On ne saurait bien sûr occulter l’influence du contexte dans lequel la pièce fut conçue puis représentée. Quoique séduit par le « parti pris clownesque » adopté par Anouilh, Benjamin Crémieux se demande le 30 septembre 1938, autrement dit le jour des accords de Munich, « si une production aussi bouffonne » est « bien indiquée » en une période aussi troublée. Pour se dire finalement « enclin à répondre oui[8] ». Oeuvre intempestive et par là même bienvenue ? Peut-être, en termes de réception immédiate. Assurément, en termes de choix générique.

Opter pour la comédie-ballet en plein coeur du XXe siècle ne manque pas d’audace. À la veille de la Deuxième Guerre mondiale, Anouilh exhume un genre qui, s’il fut certes glorieux, appartient à des temps révolus. Comme le rappelle Charles Mazouer dans l’ouvrage qu’il consacre à cette forme théâtrale[9], le destin de la comédie-ballet est en effet inséparable de celui de son inventeur. Molière crée avec Les fâcheux un type de spectacle total auquel il donne ses lettres de noblesse, mais qui disparaît à sa mort, victime des manigances de Lulli. Le « ballet d’action » au XVIIIe siècle, puis le « ballet-pantomime » au XIXe, auront beau maintenir la tradition d’une alliance étroite entre danse et théâtre, très peu d’oeuvres parviendront à unir le dramatique au chorégraphique comme avaient su le faire Le bourgeois gentilhomme ou Le malade imaginaire.

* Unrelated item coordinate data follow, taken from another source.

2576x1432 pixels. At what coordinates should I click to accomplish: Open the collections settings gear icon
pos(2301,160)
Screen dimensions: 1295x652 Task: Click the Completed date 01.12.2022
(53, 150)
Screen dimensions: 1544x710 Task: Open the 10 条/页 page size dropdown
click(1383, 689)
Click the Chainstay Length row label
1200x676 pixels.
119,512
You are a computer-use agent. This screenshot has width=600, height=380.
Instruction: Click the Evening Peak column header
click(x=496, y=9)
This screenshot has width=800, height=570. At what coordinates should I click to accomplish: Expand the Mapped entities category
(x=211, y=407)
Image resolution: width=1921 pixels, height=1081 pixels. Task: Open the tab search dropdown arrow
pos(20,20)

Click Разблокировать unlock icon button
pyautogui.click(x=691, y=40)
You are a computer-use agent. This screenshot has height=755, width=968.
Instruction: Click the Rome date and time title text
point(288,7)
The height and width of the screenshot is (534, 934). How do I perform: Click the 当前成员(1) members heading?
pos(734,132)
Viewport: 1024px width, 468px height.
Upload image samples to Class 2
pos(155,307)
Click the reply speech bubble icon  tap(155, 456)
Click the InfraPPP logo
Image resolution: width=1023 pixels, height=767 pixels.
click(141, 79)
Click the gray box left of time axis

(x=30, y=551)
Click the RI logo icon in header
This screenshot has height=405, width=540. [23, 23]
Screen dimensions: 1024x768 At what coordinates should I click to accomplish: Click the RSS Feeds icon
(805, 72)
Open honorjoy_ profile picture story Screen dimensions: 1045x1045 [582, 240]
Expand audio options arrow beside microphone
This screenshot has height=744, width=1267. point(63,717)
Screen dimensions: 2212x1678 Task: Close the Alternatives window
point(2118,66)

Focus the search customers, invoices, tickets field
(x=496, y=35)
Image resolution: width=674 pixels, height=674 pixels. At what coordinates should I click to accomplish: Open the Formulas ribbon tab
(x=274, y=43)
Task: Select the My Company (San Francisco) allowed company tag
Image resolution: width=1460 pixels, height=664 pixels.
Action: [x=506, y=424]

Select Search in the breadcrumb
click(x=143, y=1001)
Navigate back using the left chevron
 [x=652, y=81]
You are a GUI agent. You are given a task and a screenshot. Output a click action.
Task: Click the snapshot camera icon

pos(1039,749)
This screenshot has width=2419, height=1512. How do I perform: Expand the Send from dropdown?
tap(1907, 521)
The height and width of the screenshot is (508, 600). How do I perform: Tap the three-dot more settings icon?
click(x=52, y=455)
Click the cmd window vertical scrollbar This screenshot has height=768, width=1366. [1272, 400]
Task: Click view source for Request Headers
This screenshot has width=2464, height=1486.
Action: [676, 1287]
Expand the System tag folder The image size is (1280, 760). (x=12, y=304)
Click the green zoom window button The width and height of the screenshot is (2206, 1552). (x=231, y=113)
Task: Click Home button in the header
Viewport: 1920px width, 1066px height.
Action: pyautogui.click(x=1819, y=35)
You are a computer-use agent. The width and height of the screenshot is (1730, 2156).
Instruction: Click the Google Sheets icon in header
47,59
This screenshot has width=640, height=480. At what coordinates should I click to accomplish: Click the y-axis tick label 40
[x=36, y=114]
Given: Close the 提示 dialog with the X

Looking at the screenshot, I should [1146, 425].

À la fois rose et noir, à la fois comédie et ballet, Le bal des voleurs cacherait-il, sous ses dehors modestes, l’immense ambition de ressusciter un genre disparu ? Ou chercherait-il plutôt à se démarquer du prestigieux modèle qu’il convoque, pour mieux déjouer les attentes de ses spectateurs ? Et si, là encore, les deux options étaient compatibles ? Anouilh affirmait qu’il avait échoué à retrouver dans sa pièce le ton de la comédie-ballet. Nous parlions plus haut de « recette » à propos du Bal des voleurs. Or combien de retentissantes réussites, en matière culinaire comme en matière artistique, sont issues de retentissants ratages ?

Que la fête commence

Le bal des voleurs est un geyser, un tourbillon permanent, une valse endiablée à la Khatchatourian. Comme l’a bien vu Thierry Maulnier, « ce qu’il y a de plus admirable dans Le bal des voleurs, c’est le rythme […] ». Et le critique d’ajouter : « Je crois que c’est au don du rythme qu’on reconnaît, en fin de compte, l’homme qui a l’art dramatique dans le sang […][10] ». De fait, le sens du tempo n’est pas caractéristique de la comédie-ballet créée en 1938, puisqu’on le retrouve dans L’invitation au château et dans bien d’autres pièces d’Anouilh. En revanche, la présence d’une ponctuation musicale ironique, associée à une construction de type chorégraphique, est plus originale.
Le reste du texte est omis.